Items stored from a collection:
......
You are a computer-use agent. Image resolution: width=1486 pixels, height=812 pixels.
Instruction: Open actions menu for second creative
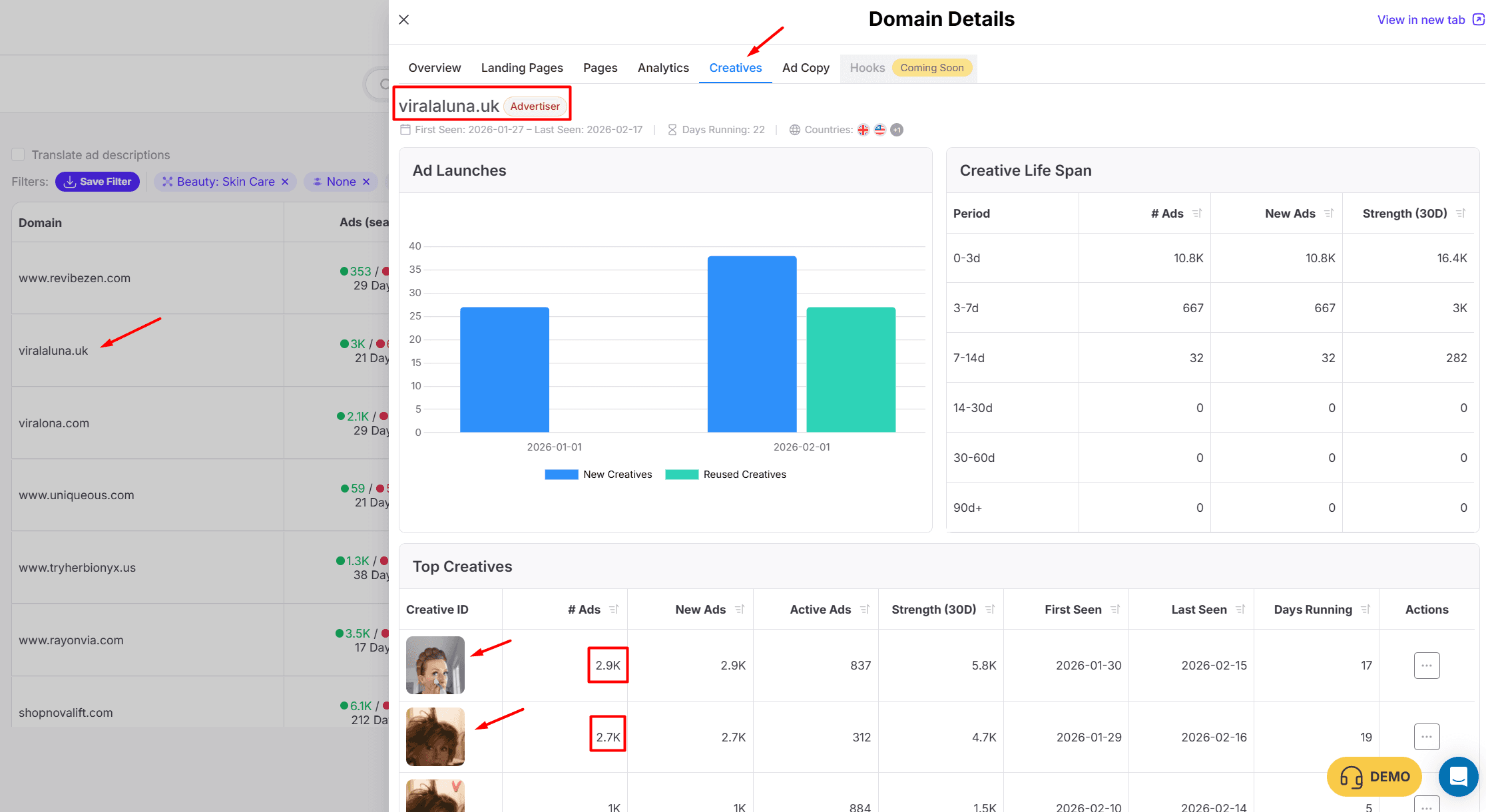[1426, 737]
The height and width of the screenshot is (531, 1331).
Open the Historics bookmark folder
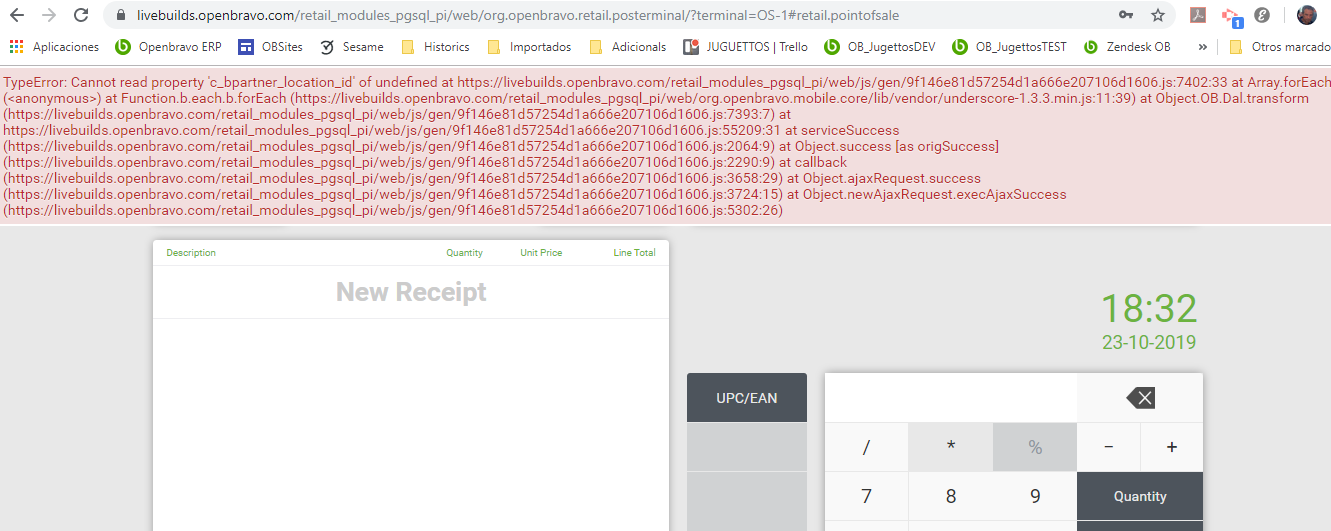(x=436, y=47)
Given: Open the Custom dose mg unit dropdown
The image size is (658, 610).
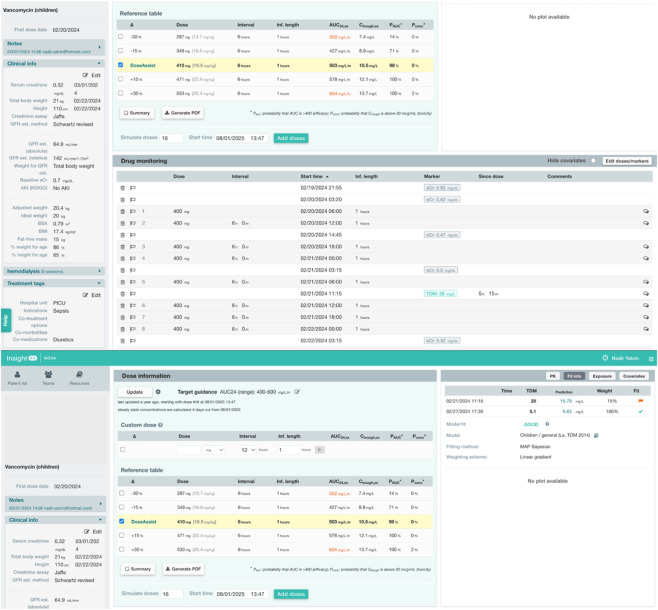Looking at the screenshot, I should [214, 450].
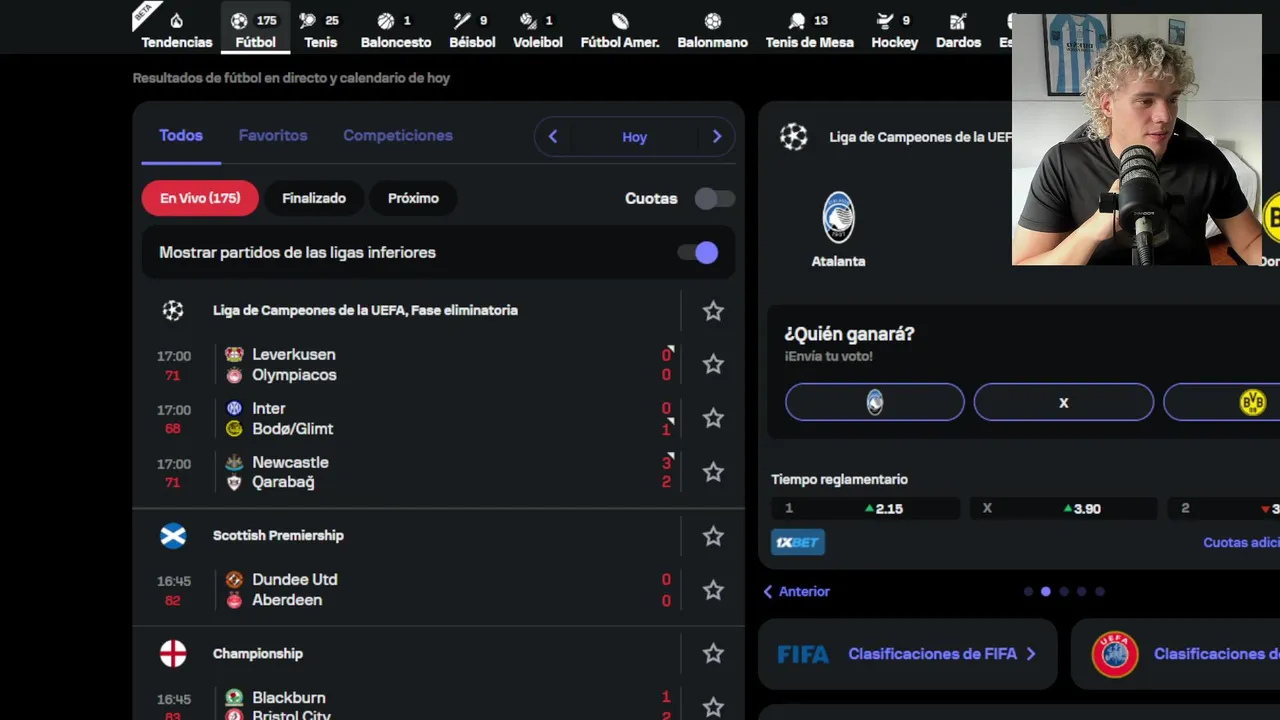Disable showing lower league matches
This screenshot has height=720, width=1280.
point(699,253)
......
Do this: Turn the whole listing above into a JSON list of strings, one per line, with blank lines omitted. Keep the pictures out of the answer.

Solution to the problem:
[
  "You are a computer-use agent. Image resolution: width=1486 pixels, height=812 pixels.",
  "Instruction: Open actions menu for second creative",
  "[1426, 737]",
  "The height and width of the screenshot is (531, 1331).",
  "Open the Historics bookmark folder",
  "(x=436, y=47)",
  "Given: Open the Custom dose mg unit dropdown",
  "The image size is (658, 610).",
  "Looking at the screenshot, I should [214, 450].",
  "Disable showing lower league matches",
  "This screenshot has height=720, width=1280.",
  "point(699,253)"
]